WAVEFORM AS A COLLABORATIVE TEXTUAL PRACTICE IN PRINT

As argued above, Waveform project is not limited to the printed text and its existence is multimodal and multidimensional. Much in this vein, Hayles draws attention to what she defines as the “distributed” (hence collaborative) nature of digital poetry:

In digital media, the poem has a distributed existence spread among data files and commands, software that executes the commands, and hardware on which the software runs. These digital characteristics imply that the poem ceases to exist as a self-contained object and instead becomes a process, an event brought into existence when the program runs on the appropriate software loaded onto the right hardware. (“The Time of Digital Poetry” 181–82)

It is true that without understanding the materiality of the new media, the analyses of digital poetry make no sense, but neither do they when language’s creative and aesthetic function seems to be of secondary importance. Digital poetry resists being downgraded to pure text so as to avoid linearity and spatial anchorage annihilating the temporalities of the reading process which render words as “a line (resting) in space” (Cayley, “Time Code Language” 320). Without losing sight of multimodalities and the online environment, it is also worth considering a close reading interpretation of the drone’s poetic output, which the final part of this article is going to propose.

The printed version of Carter’s Waveform exhibits quite clearly the kind of interpretative losses one may have in mind. In print, the text of Waveform is indeed static and it does not compete for audience’s attention because waves and ocean images are equally immobilized in time. The role of the machine and code needs to be elaborately explicated in the opening essay as their presence is invisible on paper. The text, supported by latitude and longitude, seems to be stamped by a template that is dying away. Similarly, the ontologically split ocean is rendered on paper as if in diluted watercolors. As a result, print actually dominates and consumes the visuals which appear to create only the blurred background for the words. Printed pages seem to be lighter than the digital “dark” black and white textual event. The “mechanic” collaboration aspect is mellowed in print as the rounded drone-vision shapes are smoothed in comparison to the ragged edges visible on video. Golding aptly coins the phrase “transitional materialities” (252), referring to printed forms that, according to him, seem to go beyond the page in their readiness and anticipation of the digital realm, which might here refer to Carter’s digital and filmic version of his project.

As argued above, an online film medium has completely altered the dynamics of multimodality and the reception of Carter’s entire project. On video, viewers can look as if through the drone’s eyes, images and text are superimposed upon each other, like waves, erasing what comes before and after them. Michael Joyce reminds us that the digital text is “replacing itself” (236). The process can be compared to writing on beach sand: the signs become gradually washed away but the matter of the sand does not change.

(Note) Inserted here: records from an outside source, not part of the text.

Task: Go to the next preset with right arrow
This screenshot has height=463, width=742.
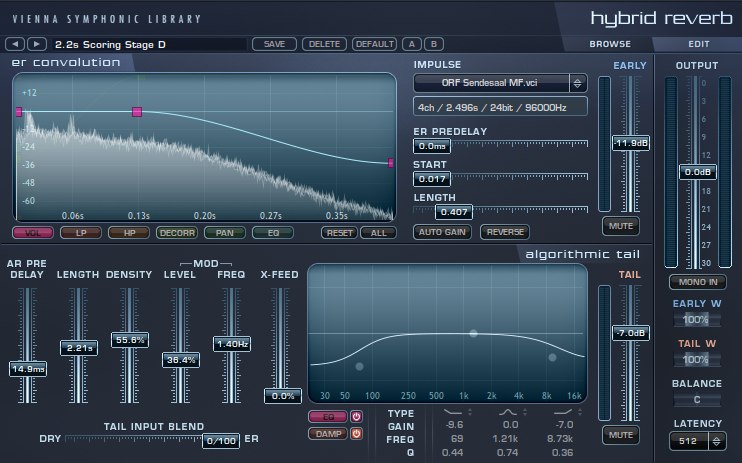Action: pyautogui.click(x=36, y=44)
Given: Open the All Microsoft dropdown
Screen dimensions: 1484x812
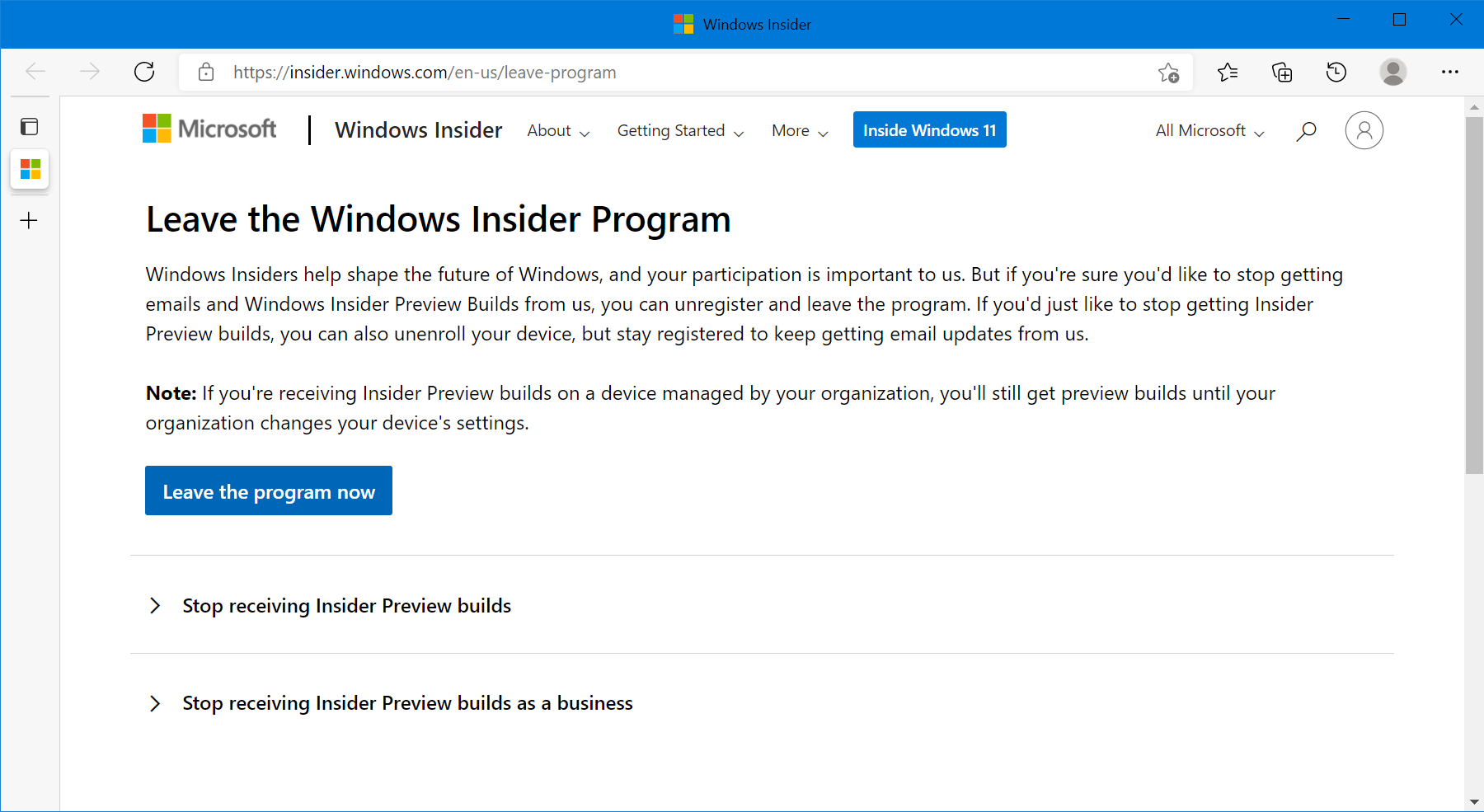Looking at the screenshot, I should tap(1209, 131).
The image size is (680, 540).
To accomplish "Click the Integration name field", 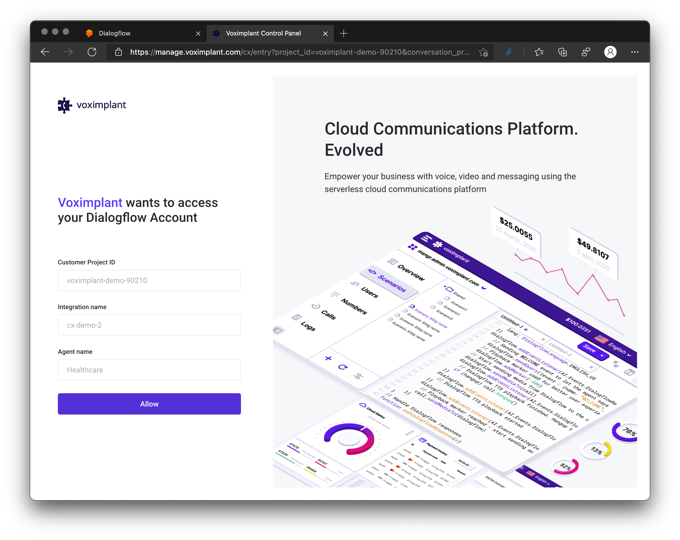I will (x=149, y=325).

THE WAVE SPECTRUM: SOUND, VISION, PIXELS AND WORDS

Raichlen argues that “the spectrum of the sea surface is much like the spectrum of light or that of sound” (22). In his poetic work, Carter acknowledges playing upon the dual meaning of waveform and wavelength, paying tribute to sensor-based technology (“Airborne Inscription” 371). He calls his work “a sensory assemblage” consisting not of “quantifiable data, but of poetic text” (372). The artist summarizes this as follows: “. . . the outlines of incoming ocean waves, and the genealogy behind the arbitrary waveforms of science and engineering, offer an intriguing point of contrast and critical reflection, with the former supplying an evident source of random values for generative writing” (372). Despite a somewhat regular and intrinsic pattern, in the Waveform video the procession of waves, textscapes and images remains to a large extent unpredictable but their stylistic (wave)form remains consistent. The recurrent stable triple configuration (the pixelated image; the arbitrary drone-delineated border, separating darkness from light, land from the shore, readers/viewers from the textspace, digital reality from text; and, finally, the code-generated poem) is not accompanied by any sound or movement effects. Poems are composed of one or two-word lines which are always fragments of the larger fragments, never creating a whole. The textscapes appear on screen in uneven intervals; sometimes the audience has to wait for them for a longer time, or to the contrary, one image rushes the other. Like waves, they unexpectedly appear to slow and speed up. Raichlen explains that “[s]ince water surface changes with time, at a fixed location, the water particles’ velocities also change with time. Therefore, there is an acceleration and a deceleration associated with a water particle when the wave passes” (13). In creating the fluctuating and mobile network, the readers/viewers’ control over the digital environment is put into doubt.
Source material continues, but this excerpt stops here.